Stored items:

——

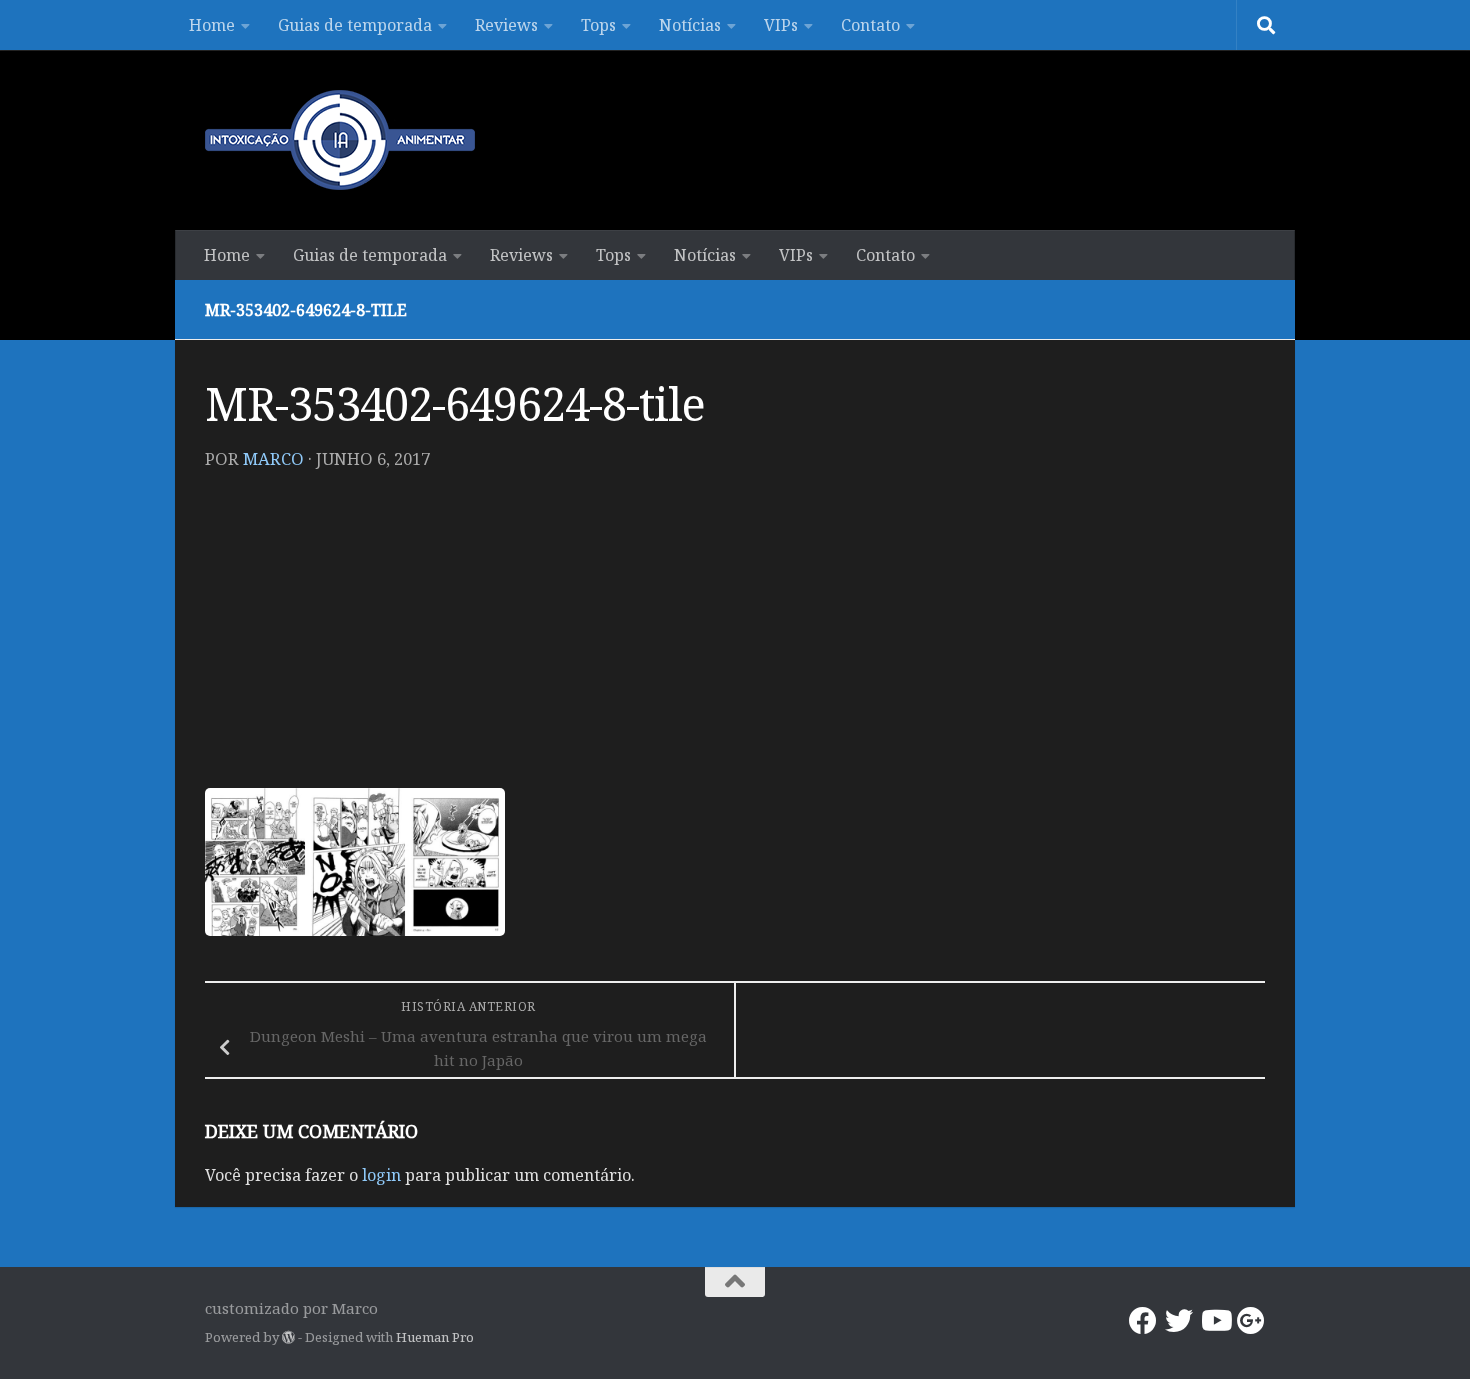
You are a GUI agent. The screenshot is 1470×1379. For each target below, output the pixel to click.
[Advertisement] (735, 638)
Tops (598, 25)
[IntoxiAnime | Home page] (340, 140)
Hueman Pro (435, 1337)
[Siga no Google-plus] (1251, 1321)
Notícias (690, 25)
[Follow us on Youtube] (1215, 1321)
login (381, 1175)
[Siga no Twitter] (1179, 1321)
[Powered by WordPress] (288, 1337)
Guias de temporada (355, 25)
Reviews (506, 25)
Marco (273, 458)
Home (212, 25)
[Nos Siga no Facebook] (1143, 1321)
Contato (870, 25)
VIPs (781, 25)
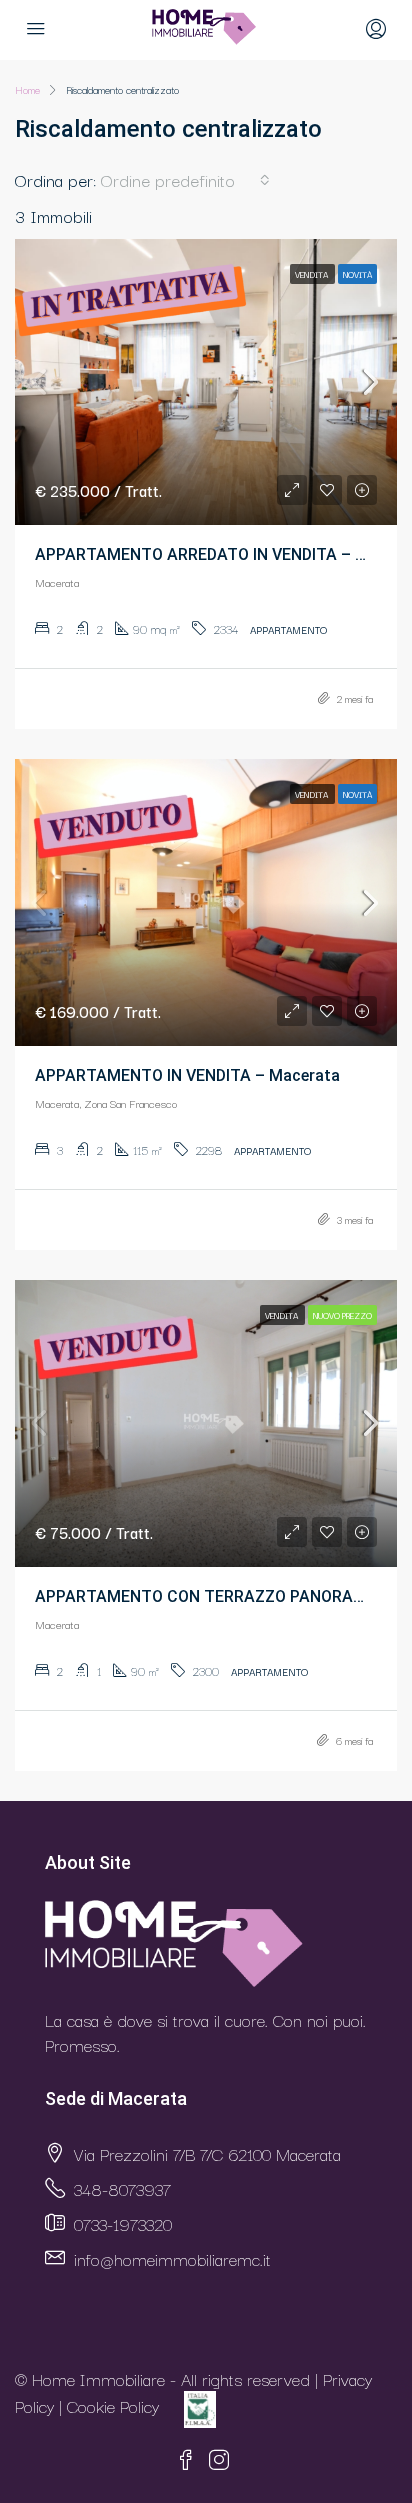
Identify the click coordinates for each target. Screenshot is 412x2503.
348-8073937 (122, 2188)
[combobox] (185, 180)
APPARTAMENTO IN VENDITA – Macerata (187, 1075)
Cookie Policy (113, 2406)
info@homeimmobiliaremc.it (172, 2258)
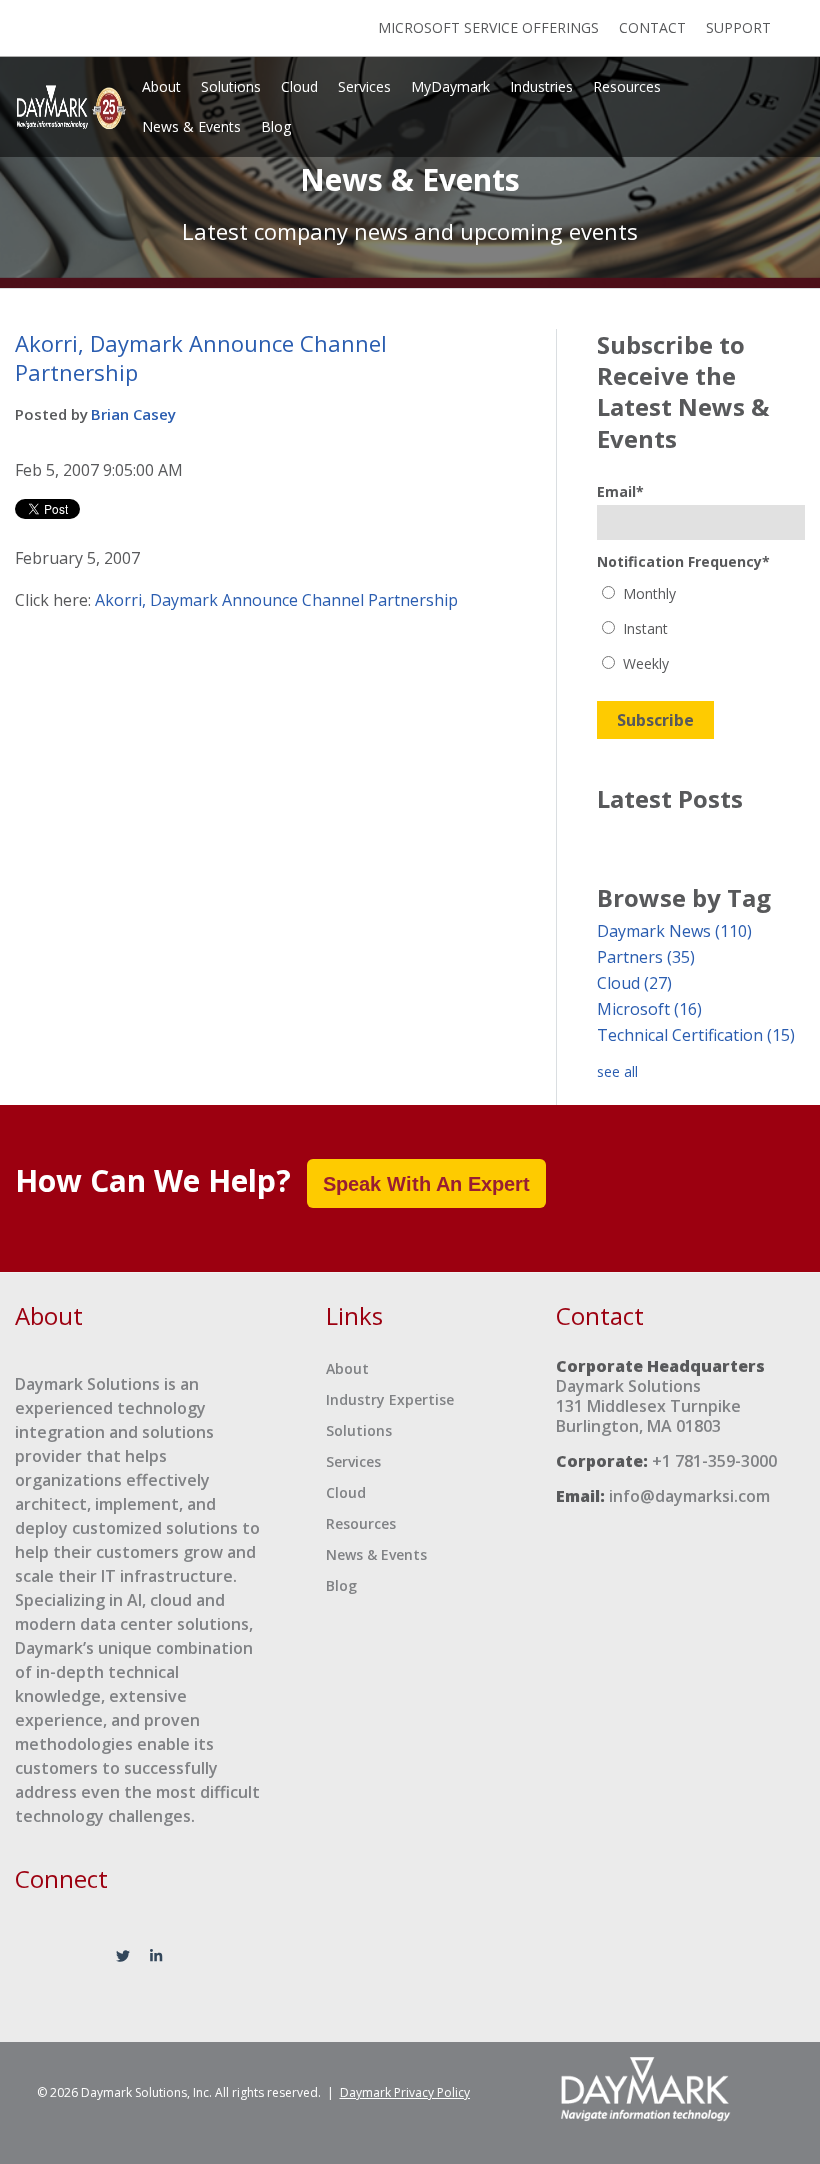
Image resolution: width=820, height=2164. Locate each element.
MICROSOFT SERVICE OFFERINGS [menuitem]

——

Write the entries above out again exactly, but not the pictures.

→ **Response below**
You are a GUI agent. The screenshot is 1470×1379. For each target below, output the pixel to click.
[Advertisement] (735, 638)
Tops (598, 25)
[IntoxiAnime | Home page] (340, 140)
Hueman Pro (435, 1337)
[Siga no Google-plus] (1251, 1321)
Notícias (690, 25)
[Follow us on Youtube] (1215, 1321)
login (381, 1175)
[Siga no Twitter] (1179, 1321)
[Powered by WordPress] (288, 1337)
Guias de temporada (355, 25)
Reviews (506, 25)
Marco (273, 458)
Home (212, 25)
[Nos Siga no Facebook] (1143, 1321)
Contato (870, 25)
VIPs (781, 25)
Identify the click coordinates for each target. Screenshot is 412x2503.
348-8073937 (122, 2188)
[combobox] (185, 180)
APPARTAMENTO IN VENDITA – Macerata (187, 1075)
Cookie Policy (113, 2406)
info@homeimmobiliaremc.it (172, 2258)
Image resolution: width=820, height=2164. Locate each element.
MICROSOFT SERVICE OFFERINGS [menuitem]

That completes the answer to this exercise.